まず「流網船 Drifters」。これはイギリスドキュメンタリーの古典といわれている。1920年代に制作された作品。監督はジョン・グリアスン。「ドキュメンタリー」の用語を映画に与えた人物だ。イギリスドキュメンタリー運動の中心人物で、ドキュメンタリーの歴史を語るうえでは欠かせない。この珍しい映画を、大学のアーカイブスから借りて見た。機帆船から蒸気船に変わった頃のにしん漁の様子を記録したもので、音声はない。説明は最小限の字幕しかない。プリミティブな取材と荒い編集だが、意図はよく分かる。北海の荒波のなかで必死で操業する漁師たちの姿を描いている。網を巻く姿というのは、モーションピクチャーに相応しいということが一目瞭然だ。

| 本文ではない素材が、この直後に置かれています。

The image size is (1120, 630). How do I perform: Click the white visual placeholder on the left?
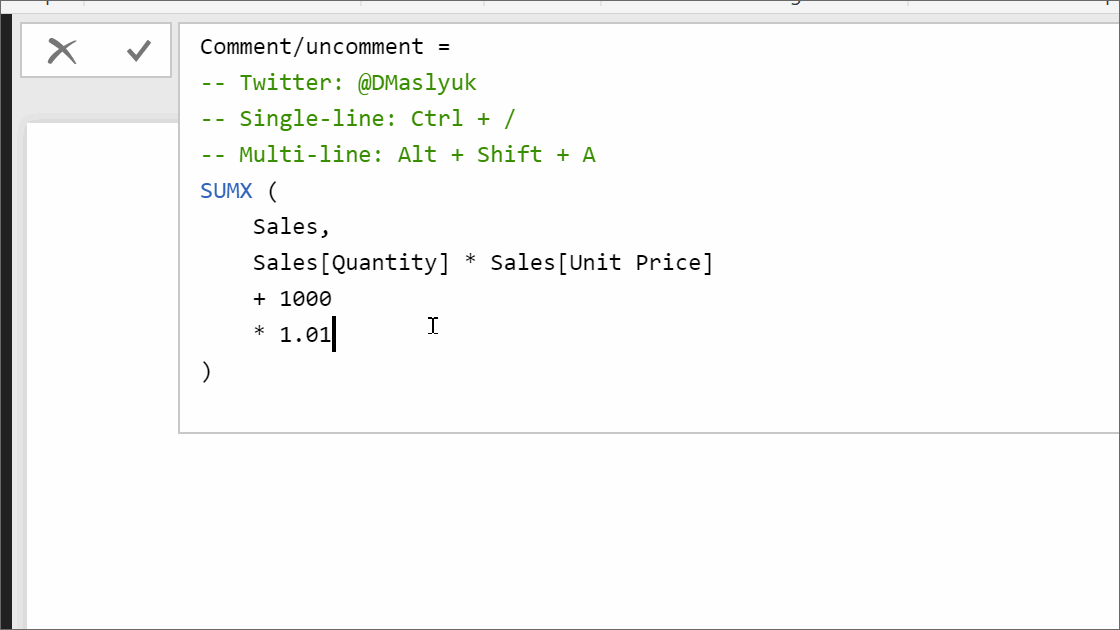click(x=100, y=300)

次の映画は、1955年当時の小学校の教室での出来事を撮影した作品、「教室の子供たち」。東京の下町の小学校の女性教師の目を通して描かれた小学2年生の子供たちの生態だ。子供のあまりにイキイキした姿に、当時話題になり、いくつもの映画賞を受賞したという作品。子供たちの自然な生態を記録する方法としての隠し撮りすることを監督である羽仁はやめて、堂々と子供たちの前にカメラを据えた。最初の2日ほどは子供たちも珍しがってカメラのほうを見てばかりいたが、数日するとまったくその意識は消えた。まるでカメラなどないかのように子供たちは自由に自然に振舞ったと、羽仁は証言している。日本におけるシネマヴェリテの最初の試みであったのだ。ところで、1955年当時小学校2年生というのは、私と同年の団塊組だ。そうやって見ると、登場する子供たちの姿は同級生たちとよく似ている。校庭での遊び方、身体検査の男女混合スタイル、給食の当番、みな懐かしいことばかりだった。

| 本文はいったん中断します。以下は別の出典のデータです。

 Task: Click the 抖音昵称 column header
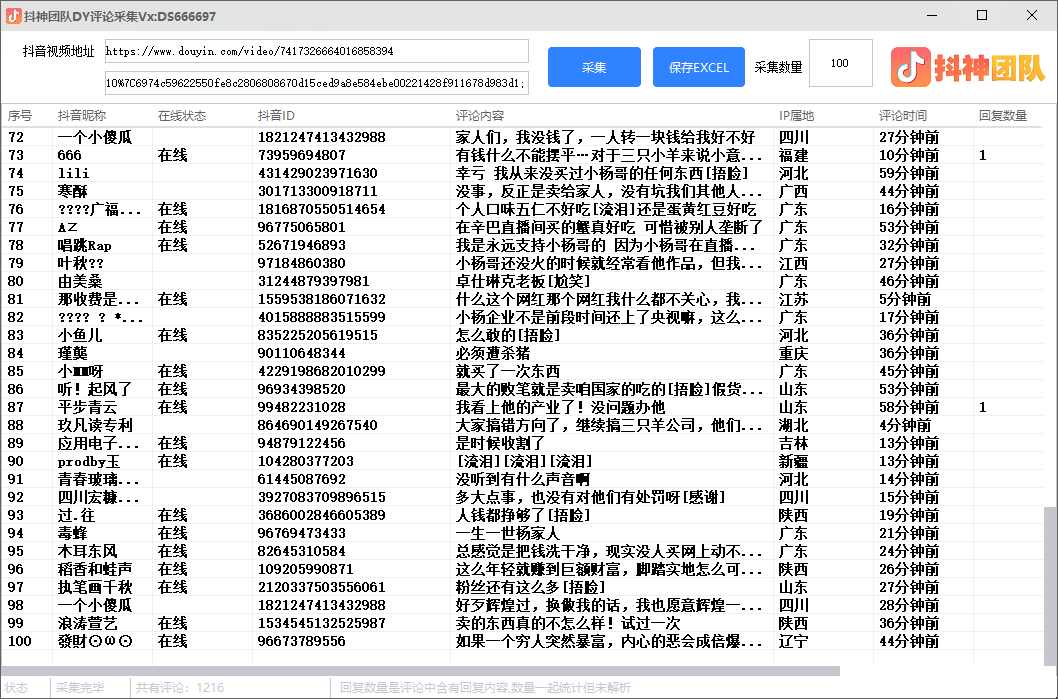click(x=82, y=116)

最後に見たのが劇映画。近年、評価の高まるアキ・カウリスマキの初期の作品「真夜中の虹」。たいして期待しないで見始めたら、さすがカウリスマキ。乾いたユーモアにどんどん引きずり込まれた。カウリスマキの作品はいささか被虐的なところがある。この作品の主人公もやることなすことすべてが裏目に出る駄目男。負け犬の話なのだが、ハードボイルドタッチですかっとするのだ。
フィンランドの北の果て、ラップランド。炭鉱の閉山で失業したカスリネン。父は自殺するのだが、その前に真白なキャデラックの鍵を託した。「オレのような真似はするなよ」と言い残して。その車に乗り込み、南を目指す。ロング・ドライヴの始まり。途中、二人組の強盗に有り金全部奪われ、仕方無く日雇い仕事に出る。そこで偶然イルメリと知り合う。
それでハッピーかなと思うと、予想外の展開で、主人公は刑務所に収監となる。しかも、その刑務所を脱走するというとんでもない展開が待っている。ということも知らないまま、物語のあまりの奇想にすっかり毒気を抜かれた。すこぶる面白い。★5つ。